If they swap to 16:9 they can just rename it the MovieBook Pro and be done with it.
 
Going from a 16:10 ratio resolution to a 16:9 is a productivity downgrade. On the MBPR, this would mean losing 180 pixels vertically, just for the benefit of no black bars when watching videos... not worth it.
 
Going from a 16:10 ratio resolution to a 16:9 is a productivity downgrade. On the MBPR, this would mean losing 180 pixels vertically, just for the benefit of no black bars when watching videos... not worth it.

Then why not go with 4:3? Isn't that a "Productivity Upgrade"?
 
Going from a 16:10 ratio resolution to a 16:9 is a productivity downgrade. On the MBPR, this would mean losing 180 pixels vertically, just for the benefit of no black bars when watching videos... not worth it.

It's not that much.
 
Going from a 16:10 ratio resolution to a 16:9 is a productivity downgrade. On the MBPR, this would mean losing 180 pixels vertically, just for the benefit of no black bars when watching videos... not worth it.

Generally 16:9 should be seen as a horizontal EXPANSION rather than a vertical contraction.

For example the 27 inch Cinema display is NO TALLER than the 24 inch 1920x1200 panel.

I think people often see that both ratios have the number 16 for it and think that therefore the horizontal is held constant. However if you notice 1920x1080 has not been the successor to 1920x1200. 1920x1200 displays were never mainstream and were always expensive, the best analog would be 2560x1440 displays. 1080p was a replacement for 1680x1050 displays in the same way that 768p displays are a replacement for 1280x800 displays in the 13" space. Furthermore 1600x900 has replaced 1440x900 in the 15" space.

TL:DR: displays have gotten wider not shorter.
 
Going from a 16:10 ratio resolution to a 16:9 is a productivity downgrade. On the MBPR, this would mean losing 180 pixels vertically, just for the benefit of no black bars when watching videos... not worth it.

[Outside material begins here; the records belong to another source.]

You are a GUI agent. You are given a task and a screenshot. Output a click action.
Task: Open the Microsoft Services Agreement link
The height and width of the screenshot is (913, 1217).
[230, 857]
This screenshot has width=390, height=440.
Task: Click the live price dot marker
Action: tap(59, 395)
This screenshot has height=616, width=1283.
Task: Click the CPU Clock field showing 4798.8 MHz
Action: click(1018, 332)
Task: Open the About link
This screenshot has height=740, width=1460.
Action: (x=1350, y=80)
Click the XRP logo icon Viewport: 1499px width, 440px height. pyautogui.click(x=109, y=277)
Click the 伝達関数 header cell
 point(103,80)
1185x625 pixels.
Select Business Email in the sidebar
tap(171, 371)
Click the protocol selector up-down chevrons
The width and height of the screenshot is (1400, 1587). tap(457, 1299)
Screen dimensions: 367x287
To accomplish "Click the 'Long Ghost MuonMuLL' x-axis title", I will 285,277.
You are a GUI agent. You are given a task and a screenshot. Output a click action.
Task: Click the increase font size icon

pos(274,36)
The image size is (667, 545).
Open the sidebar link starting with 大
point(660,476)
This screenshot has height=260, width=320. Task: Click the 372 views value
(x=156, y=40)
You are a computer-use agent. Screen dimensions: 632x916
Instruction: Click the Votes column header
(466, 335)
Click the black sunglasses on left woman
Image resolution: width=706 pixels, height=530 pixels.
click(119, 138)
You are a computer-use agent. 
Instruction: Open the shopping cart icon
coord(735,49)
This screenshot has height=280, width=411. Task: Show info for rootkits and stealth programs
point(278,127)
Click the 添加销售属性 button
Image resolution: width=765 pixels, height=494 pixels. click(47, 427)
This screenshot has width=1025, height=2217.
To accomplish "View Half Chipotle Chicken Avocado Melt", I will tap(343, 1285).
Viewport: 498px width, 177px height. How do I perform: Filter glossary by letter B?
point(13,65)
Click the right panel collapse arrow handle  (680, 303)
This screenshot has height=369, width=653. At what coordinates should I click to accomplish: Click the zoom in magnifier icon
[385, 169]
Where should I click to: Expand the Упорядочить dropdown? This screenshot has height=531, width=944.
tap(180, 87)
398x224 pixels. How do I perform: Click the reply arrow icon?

I agree. The extra pixels are good.

4:3 is considered old and it would mean MacBooks that are practically square shaped. Square shaped laptops aren't as attractive aesthetically.
 
It's not that much.
http://www.anandtech.com/show/4673/hp-elitebook-8760w-color-so-dreamy
I'll go ahead and get this out of the way right now before we even get into the nitty gritty: the chassis on the 8760w is a massive improvement on the 8740w's schizophrenic aesthetic, but there's a cost that some of you aren't going to be willing to pay, and I'm not talking a monetary one. You may have noticed that all of HP's new business-class notebooks feature 16:9-aspect panels instead of the old standby 16:10, and the 8760w hasn't been spared. I personally don't have a huge problem with it, but it's hard to deny something's been lost here. Where consumer notebooks have potentially benefitted from the move to 16:9 (1280x800 to 1366x768 is basically a wash, while 17" notebooks got a boost from 1440x900 to 1600x900), the change from a 1920x1200 panel to a 1920x1080 panel is a loss; end of conversation.
Read that.

The 8740w has a 1200v screen. The 8760w drops that to 1080p. It's a workstation laptop, so the loss of 120 vertical pixels - especially when you consider what it can be specced and used for - is a very big deal.
 
4:3 is just lol.

Oh and the 16:9 aspect ratio is horrible for anything under 1920x1080, which is generally overkill for laptops under 15"-17" anyway as everything will be tiny.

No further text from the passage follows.